Cardiac arrhythmia. cardiac dysrhythmia or irregular heartbeat. Medical illustration

I got diagnosed with Atrial Fibrillation yesterday. Again. I was going to Cardiac Rehabilitation and walking across the parking lot to the gym at Sequoia Hospital left me out of breath and, I have to admit, panicky. Worse, my blood pressure was up and the oxygen level in my blood was low. I kept telling myself that I was OK, it was just a residual from my cold, and that being in Sequoia Hospital was probably one of the best places I could be, they could test me, find something like a thorn in my leg which they could easily remove, and send me on my way completely fine. Ahhh, the joy of magical thinking.
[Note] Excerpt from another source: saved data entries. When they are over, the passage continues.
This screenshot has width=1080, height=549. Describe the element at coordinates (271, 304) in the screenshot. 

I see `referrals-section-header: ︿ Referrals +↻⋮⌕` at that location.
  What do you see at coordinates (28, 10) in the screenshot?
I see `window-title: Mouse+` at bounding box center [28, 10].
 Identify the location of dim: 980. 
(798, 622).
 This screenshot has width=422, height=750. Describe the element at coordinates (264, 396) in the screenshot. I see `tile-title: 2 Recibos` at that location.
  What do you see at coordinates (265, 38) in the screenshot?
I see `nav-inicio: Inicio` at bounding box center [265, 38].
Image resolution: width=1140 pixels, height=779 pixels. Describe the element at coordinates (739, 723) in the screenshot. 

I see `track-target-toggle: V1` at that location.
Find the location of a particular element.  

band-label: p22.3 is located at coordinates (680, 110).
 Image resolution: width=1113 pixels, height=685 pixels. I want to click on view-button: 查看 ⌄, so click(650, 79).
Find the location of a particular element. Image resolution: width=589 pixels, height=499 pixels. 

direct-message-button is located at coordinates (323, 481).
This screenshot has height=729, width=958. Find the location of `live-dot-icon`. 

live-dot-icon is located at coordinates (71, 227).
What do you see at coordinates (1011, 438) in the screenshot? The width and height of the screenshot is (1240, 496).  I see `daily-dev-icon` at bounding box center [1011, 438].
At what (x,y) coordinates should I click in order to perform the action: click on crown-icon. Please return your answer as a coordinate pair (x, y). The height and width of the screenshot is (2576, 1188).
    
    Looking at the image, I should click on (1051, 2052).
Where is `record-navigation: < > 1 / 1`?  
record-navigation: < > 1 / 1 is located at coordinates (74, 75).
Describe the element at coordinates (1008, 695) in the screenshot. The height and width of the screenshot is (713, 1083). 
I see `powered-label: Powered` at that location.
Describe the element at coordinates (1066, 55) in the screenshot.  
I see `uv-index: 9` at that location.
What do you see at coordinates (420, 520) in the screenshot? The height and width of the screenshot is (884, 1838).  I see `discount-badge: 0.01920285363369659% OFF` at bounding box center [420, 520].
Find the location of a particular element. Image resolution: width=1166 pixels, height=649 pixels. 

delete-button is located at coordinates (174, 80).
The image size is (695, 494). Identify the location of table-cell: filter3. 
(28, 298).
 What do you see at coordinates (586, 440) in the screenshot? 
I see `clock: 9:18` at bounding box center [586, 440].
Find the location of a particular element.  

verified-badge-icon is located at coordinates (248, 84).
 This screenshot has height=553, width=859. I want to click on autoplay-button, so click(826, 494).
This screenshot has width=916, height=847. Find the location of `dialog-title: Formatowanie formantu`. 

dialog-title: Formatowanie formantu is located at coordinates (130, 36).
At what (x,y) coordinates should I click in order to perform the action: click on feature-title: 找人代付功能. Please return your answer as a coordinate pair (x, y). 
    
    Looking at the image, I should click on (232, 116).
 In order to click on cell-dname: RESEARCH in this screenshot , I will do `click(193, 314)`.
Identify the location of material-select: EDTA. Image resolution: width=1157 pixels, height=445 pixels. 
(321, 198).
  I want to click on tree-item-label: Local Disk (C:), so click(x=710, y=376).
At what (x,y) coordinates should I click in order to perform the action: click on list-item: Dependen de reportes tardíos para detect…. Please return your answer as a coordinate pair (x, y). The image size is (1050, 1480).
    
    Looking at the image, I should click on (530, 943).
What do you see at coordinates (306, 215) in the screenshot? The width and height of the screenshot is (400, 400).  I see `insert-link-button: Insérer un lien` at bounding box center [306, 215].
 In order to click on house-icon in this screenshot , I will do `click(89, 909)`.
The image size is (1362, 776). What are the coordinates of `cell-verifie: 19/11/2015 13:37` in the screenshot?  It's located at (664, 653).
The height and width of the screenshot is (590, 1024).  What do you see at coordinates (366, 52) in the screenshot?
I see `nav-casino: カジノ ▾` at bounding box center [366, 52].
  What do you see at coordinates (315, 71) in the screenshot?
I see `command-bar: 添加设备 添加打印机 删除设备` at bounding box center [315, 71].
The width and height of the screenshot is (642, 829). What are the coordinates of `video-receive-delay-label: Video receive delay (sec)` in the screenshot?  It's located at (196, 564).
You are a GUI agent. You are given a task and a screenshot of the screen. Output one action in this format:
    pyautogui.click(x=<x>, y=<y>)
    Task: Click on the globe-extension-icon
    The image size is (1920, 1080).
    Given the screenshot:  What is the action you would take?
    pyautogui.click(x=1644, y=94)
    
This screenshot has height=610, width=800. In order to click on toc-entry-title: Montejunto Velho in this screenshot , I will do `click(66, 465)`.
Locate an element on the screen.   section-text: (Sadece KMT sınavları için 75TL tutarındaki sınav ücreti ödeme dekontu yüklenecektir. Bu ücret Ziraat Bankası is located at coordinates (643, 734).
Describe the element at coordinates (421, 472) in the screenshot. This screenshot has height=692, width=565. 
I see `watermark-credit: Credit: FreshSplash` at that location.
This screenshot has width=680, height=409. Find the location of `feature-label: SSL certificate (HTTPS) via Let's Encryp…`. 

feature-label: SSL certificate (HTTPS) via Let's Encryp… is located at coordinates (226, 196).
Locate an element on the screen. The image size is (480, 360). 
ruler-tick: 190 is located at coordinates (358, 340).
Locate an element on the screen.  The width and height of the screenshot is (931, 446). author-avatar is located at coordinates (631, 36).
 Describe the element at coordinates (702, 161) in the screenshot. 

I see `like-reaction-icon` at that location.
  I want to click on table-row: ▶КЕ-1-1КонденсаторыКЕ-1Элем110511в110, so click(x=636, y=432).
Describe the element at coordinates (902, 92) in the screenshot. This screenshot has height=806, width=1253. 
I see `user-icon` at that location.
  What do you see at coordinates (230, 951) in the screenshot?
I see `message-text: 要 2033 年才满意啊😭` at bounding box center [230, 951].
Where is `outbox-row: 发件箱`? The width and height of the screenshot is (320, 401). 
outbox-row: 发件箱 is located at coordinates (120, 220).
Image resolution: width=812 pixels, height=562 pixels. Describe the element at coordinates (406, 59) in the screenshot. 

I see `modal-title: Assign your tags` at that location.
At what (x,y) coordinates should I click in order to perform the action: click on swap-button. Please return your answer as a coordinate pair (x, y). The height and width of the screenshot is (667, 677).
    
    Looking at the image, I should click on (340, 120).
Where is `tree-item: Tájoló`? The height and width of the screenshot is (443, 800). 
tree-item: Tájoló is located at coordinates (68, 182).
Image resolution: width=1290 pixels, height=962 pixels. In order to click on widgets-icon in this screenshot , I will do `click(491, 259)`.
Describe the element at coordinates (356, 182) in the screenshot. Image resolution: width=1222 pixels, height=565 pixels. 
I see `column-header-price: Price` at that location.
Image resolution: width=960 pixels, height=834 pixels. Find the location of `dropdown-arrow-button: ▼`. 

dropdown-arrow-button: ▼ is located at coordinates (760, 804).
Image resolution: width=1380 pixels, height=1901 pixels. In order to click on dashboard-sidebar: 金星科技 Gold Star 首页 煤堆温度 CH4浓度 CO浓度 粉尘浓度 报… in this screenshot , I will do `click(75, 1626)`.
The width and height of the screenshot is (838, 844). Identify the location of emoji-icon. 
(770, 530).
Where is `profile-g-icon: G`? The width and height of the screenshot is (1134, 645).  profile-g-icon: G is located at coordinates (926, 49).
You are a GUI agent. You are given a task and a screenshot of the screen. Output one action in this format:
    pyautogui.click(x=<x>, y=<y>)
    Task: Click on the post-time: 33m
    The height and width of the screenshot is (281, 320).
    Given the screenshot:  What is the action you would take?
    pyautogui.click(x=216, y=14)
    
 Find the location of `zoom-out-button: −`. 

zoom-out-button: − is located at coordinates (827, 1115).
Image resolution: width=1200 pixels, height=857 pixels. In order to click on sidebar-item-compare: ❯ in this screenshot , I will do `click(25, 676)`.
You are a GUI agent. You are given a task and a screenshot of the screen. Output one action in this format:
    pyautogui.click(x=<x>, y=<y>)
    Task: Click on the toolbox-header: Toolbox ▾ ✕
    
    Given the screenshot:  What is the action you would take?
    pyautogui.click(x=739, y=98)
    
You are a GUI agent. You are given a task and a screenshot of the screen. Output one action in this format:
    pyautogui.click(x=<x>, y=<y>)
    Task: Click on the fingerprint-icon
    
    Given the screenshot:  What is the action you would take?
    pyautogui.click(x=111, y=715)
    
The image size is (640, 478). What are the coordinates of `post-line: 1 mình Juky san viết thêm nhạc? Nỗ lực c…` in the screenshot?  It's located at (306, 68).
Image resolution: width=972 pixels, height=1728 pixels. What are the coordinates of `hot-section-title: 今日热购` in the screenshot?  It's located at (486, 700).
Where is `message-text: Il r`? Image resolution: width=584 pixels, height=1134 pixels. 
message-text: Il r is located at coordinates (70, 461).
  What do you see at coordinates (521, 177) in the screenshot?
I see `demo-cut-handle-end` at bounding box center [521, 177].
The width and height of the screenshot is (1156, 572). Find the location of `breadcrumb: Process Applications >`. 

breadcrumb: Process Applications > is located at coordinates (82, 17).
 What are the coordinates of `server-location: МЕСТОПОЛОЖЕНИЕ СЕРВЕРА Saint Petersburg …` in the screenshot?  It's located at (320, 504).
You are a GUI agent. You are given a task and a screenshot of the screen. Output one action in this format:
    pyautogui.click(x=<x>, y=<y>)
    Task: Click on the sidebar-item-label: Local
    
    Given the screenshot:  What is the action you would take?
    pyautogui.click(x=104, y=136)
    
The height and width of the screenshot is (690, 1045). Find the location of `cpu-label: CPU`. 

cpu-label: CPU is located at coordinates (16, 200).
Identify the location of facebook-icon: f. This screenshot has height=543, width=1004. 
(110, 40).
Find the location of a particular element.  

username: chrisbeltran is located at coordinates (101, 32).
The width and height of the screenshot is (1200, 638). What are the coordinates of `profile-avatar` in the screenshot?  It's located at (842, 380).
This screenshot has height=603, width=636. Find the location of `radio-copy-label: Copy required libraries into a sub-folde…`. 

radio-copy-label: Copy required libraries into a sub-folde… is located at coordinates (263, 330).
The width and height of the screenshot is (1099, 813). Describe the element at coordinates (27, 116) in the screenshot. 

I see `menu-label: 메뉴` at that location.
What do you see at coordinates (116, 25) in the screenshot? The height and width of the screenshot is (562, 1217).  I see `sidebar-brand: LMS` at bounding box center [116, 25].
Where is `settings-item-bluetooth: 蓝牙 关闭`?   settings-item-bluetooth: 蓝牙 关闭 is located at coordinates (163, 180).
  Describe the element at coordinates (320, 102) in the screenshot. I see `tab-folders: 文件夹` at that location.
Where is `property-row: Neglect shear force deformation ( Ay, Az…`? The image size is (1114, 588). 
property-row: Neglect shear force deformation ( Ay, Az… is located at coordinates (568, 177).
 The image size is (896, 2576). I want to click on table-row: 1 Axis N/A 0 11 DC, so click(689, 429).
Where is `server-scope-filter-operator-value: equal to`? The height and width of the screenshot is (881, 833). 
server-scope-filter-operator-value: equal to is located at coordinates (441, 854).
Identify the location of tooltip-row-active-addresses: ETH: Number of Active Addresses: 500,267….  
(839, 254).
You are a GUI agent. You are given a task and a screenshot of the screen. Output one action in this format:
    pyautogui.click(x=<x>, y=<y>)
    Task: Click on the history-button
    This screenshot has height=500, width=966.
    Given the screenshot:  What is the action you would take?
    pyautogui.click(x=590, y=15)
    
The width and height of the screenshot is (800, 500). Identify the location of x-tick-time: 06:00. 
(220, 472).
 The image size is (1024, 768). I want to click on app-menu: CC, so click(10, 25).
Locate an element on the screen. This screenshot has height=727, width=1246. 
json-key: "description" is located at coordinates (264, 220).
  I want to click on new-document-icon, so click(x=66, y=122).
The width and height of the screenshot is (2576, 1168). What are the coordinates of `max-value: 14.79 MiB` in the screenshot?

Long story short, the nurse at the gym didn’t find the magic thorn so she sent me to my cardiologist, across the parking lot, where she had a tech give me an EKG.

I was sort of relieved that it is Afib and not a heart attack but, as reality sinks in, I am starting to get bummed out. Afib is not a good deal either. Now they are thinning my blood – at $380 for a month’s supply! they sure know they’ve got us by the short and curlies – because the worry is a stroke caused by a blood clot formed by the blood not going smoothly through my pump. In a couple of weeks, they will give me a stress test and then if all goes well, they’ll stop my heart, wait a few seconds, and then reboot me. It is a lot scarier for Michele because I’ll be out, but it is pretty safe (it always works in the movies and usually in real life). In the meanwhile, I feel punk but not panicky.